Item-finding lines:
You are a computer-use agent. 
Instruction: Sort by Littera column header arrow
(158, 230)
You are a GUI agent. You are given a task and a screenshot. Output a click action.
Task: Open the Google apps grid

WRITTEN PROBLEM:
Please format the lines above as a numbered list, leaving out any blank lines.

EXPECTED ANSWER:
1. You are a computer-use agent. 
2. Instruction: Sort by Littera column header arrow
3. (158, 230)
4. You are a GUI agent. You are given a task and a screenshot. Output a click action.
5. Task: Open the Google apps grid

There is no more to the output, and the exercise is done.